### [Information given]
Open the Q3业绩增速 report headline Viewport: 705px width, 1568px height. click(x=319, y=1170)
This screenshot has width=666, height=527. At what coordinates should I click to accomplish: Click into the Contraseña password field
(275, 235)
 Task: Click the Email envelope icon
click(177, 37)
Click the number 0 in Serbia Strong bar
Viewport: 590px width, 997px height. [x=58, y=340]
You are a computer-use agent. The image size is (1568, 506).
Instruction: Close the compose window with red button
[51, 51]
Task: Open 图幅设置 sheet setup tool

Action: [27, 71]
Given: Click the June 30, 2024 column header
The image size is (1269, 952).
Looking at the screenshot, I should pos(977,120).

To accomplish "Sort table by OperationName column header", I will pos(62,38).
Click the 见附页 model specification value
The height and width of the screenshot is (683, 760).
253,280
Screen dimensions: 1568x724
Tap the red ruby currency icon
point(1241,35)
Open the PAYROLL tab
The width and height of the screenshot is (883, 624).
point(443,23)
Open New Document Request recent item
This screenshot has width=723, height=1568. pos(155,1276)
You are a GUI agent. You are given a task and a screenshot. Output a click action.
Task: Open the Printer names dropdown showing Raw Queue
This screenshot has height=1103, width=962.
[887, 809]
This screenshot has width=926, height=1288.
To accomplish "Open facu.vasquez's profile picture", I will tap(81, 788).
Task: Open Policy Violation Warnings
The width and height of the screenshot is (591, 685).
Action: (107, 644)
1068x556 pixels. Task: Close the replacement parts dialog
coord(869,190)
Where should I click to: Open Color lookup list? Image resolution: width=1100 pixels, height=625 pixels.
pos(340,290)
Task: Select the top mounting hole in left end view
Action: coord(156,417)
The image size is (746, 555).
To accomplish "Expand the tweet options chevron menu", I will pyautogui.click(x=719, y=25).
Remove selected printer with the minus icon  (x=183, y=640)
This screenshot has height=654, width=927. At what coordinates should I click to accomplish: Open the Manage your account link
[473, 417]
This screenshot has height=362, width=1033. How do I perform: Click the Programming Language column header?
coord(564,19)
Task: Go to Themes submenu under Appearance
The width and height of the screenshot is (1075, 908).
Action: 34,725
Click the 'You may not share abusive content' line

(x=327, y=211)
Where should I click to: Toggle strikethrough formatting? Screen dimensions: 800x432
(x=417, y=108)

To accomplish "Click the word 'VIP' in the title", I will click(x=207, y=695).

### [Problem details]
A faithful transcription of all the material is what this exercise calls for.

### [Task answer]
Open the Q3业绩增速 report headline Viewport: 705px width, 1568px height. click(x=319, y=1170)
This screenshot has width=666, height=527. At what coordinates should I click to accomplish: Click into the Contraseña password field
(275, 235)
 Task: Click the Email envelope icon
click(177, 37)
Click the number 0 in Serbia Strong bar
Viewport: 590px width, 997px height. [x=58, y=340]
You are a computer-use agent. The image size is (1568, 506).
Instruction: Close the compose window with red button
[51, 51]
Task: Open 图幅设置 sheet setup tool

Action: [27, 71]
Given: Click the June 30, 2024 column header
The image size is (1269, 952).
Looking at the screenshot, I should pos(977,120).

To accomplish "Sort table by OperationName column header", I will pos(62,38).
Click the 见附页 model specification value
The height and width of the screenshot is (683, 760).
253,280
Screen dimensions: 1568x724
Tap the red ruby currency icon
point(1241,35)
Open the PAYROLL tab
The width and height of the screenshot is (883, 624).
point(443,23)
Open New Document Request recent item
This screenshot has width=723, height=1568. pos(155,1276)
You are a GUI agent. You are given a task and a screenshot. Output a click action.
Task: Open the Printer names dropdown showing Raw Queue
This screenshot has height=1103, width=962.
[887, 809]
This screenshot has width=926, height=1288.
To accomplish "Open facu.vasquez's profile picture", I will tap(81, 788).
Task: Open Policy Violation Warnings
The width and height of the screenshot is (591, 685).
Action: (107, 644)
1068x556 pixels. Task: Close the replacement parts dialog
coord(869,190)
Where should I click to: Open Color lookup list? Image resolution: width=1100 pixels, height=625 pixels.
pos(340,290)
Task: Select the top mounting hole in left end view
Action: coord(156,417)
The image size is (746, 555).
To accomplish "Expand the tweet options chevron menu", I will pyautogui.click(x=719, y=25).
Remove selected printer with the minus icon  (x=183, y=640)
This screenshot has height=654, width=927. At what coordinates should I click to accomplish: Open the Manage your account link
[473, 417]
This screenshot has height=362, width=1033. How do I perform: Click the Programming Language column header?
coord(564,19)
Task: Go to Themes submenu under Appearance
The width and height of the screenshot is (1075, 908).
Action: 34,725
Click the 'You may not share abusive content' line

(x=327, y=211)
Where should I click to: Toggle strikethrough formatting? Screen dimensions: 800x432
(x=417, y=108)

To accomplish "Click the word 'VIP' in the title", I will click(x=207, y=695).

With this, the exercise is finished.